Verse 21 - I testified to both Jews and Greeks about repentance toward God and faith in our Lord Jesus.
          Paul did not discriminate against a person due to race or cultural background. He shared with anyone who would listen.
          We live in a world that is increasingly diverse. Part of being fully engaged in our faith is sharing the Gospel with anyone, and offering Christian service to anyone, regardless of their race or cultural background.

Verse 21 - I testified to both Jews and Greeks about repentance toward God and faith in our Lord Jesus.
          All races, all educational backgrounds, all income levels have the same need, which is to repent of sin and turn to the Lord, placing our faith and trust in Him for both a successful life on earth and for eternal life in heaven. The Gospel is not a “white” man’s religion, nor is it a “rich” man’s religion. It is for everyone whom God has called to faith.

Verse 22 - And now I am on my way to Jerusalem, bound in my spirit, not knowing what I will encounter there.
          Paul did not know what his future held, but he knew he must head to Jerusalem regardless. He was “bound” by the Spirit to obey. The Greek word for bound is dedemenos and it literally means “captive.” Paul had been taken captive by the Spirit of God.
          That can be a scary thought because what if God wants us to do something we do not like? The idea of being held captive is scary because if we were trapped by people or circumstances, our lives could turn out badly. But to be captured by the Spirit is never a bad thing because God always has our best interests at heart. Being captured by God is the BEST thing that could ever happen to us. We may not know exactly what our future holds, but we can face it as fully engaged followers of Christ because God will give us strength to not only endure, but to thrive. We must stop fearing the future and embrace it as the great adventure God intends it to be. 

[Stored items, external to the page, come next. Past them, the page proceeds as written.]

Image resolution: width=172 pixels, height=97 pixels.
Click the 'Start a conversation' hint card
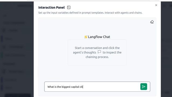[x=97, y=52]
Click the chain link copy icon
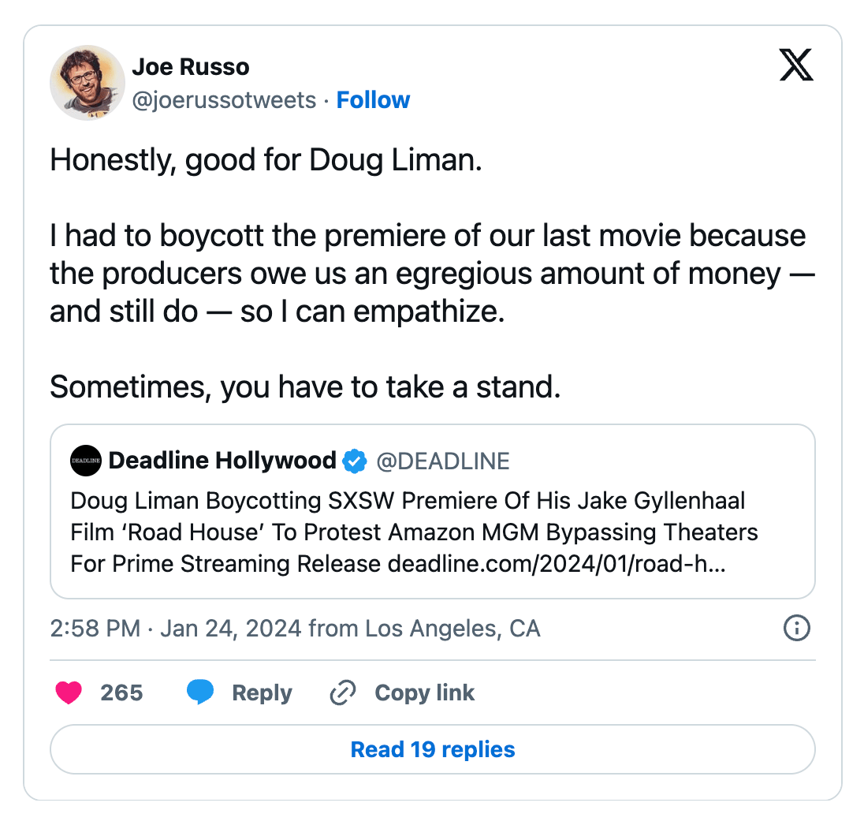 tap(343, 693)
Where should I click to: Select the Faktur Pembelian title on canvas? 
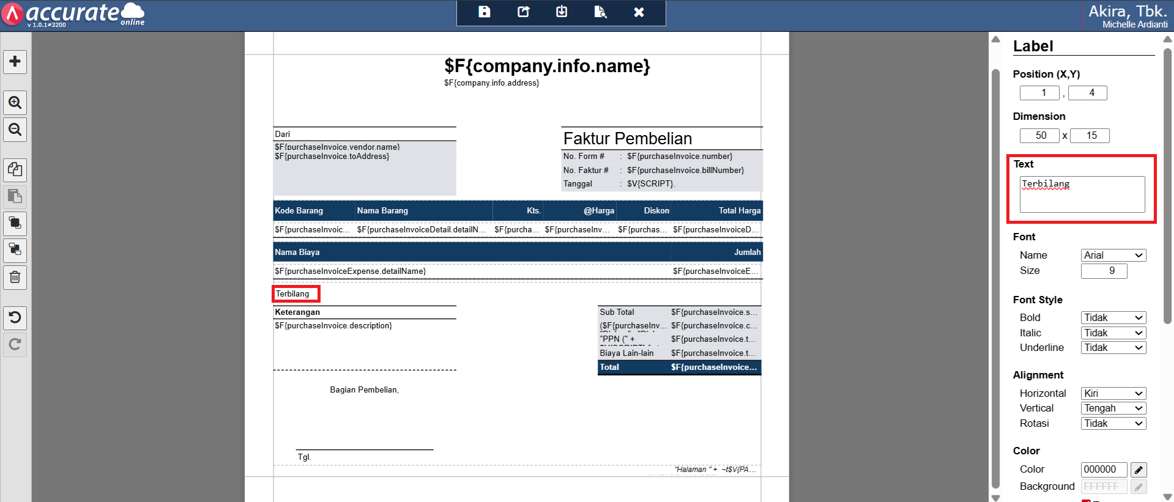tap(628, 139)
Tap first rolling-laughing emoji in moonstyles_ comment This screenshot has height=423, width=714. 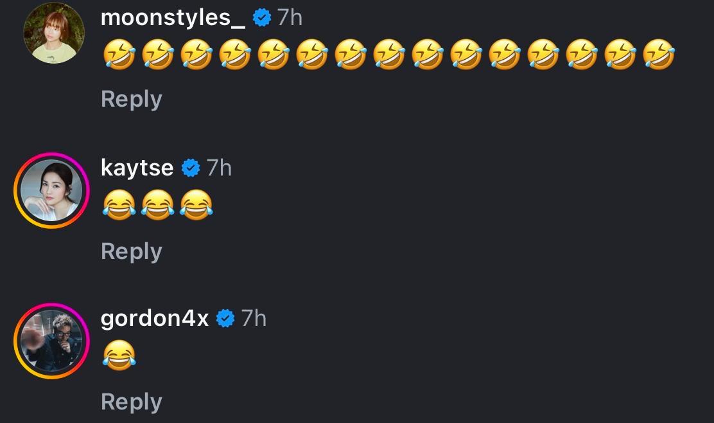point(119,54)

Verse 24 - But I count my life of no value to myself, so that I may finish my course and the ministry I received from the Lord Jesus, to testify to the gospel of God's grace.
          Many people have misunderstood what Paul meant when he said he counted his life as having no value. Paul was not depressed. Nor was he contemplating suicide or anything like that. Paul had simply come to the point where his own goals and dreams were no longer his main priority in life. Paul was now looking at God’s goals and God’s purposes as being more important than his own.
          Matthew 16:25 reminds us that “whoever wants to save his life will lose it, but whoever loses his life because of Me will find it.” This verse points out that we are never more fulfilled than when we are fully engaged in serving the Lord.
          Paul wanted to finish the course God had laid out for him. Paul was not a quitter who gave up when things got hard. Paul was not a drifter who coasted toward retirement or re-assignment. Paul was fully engaged until the very end.
          Far too many Christians start well. We need to learn to finish well. Whether it is a project at work, at home, at school, or at church, Christians should have the reputation of keeping their commitments, finishing what they start, and working hard until the job is done. 

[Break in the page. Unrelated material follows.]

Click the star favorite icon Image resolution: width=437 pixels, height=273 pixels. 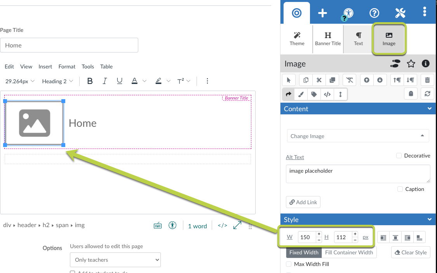point(411,64)
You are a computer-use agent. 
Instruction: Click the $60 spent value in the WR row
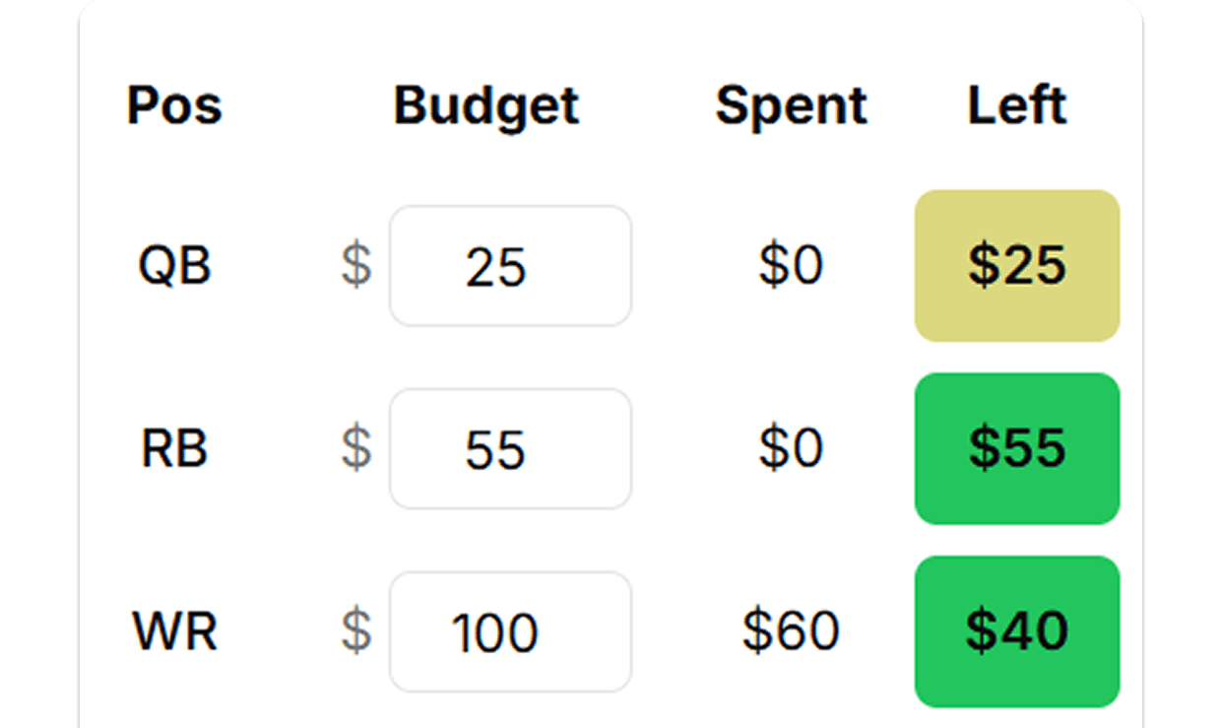click(x=789, y=630)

          We must be fully engaged in what God has called us to do.
          Being fully engaged begins with an attitude of humility, which means doing whatever it takes for God’s purposes to work out for the best.
          Being fully engaged may make us feel “captive” to the Spirit, but that is okay because God has the best in mind for those who are His captives.
Being fully engaged means we do not quit until our assignment has been completed.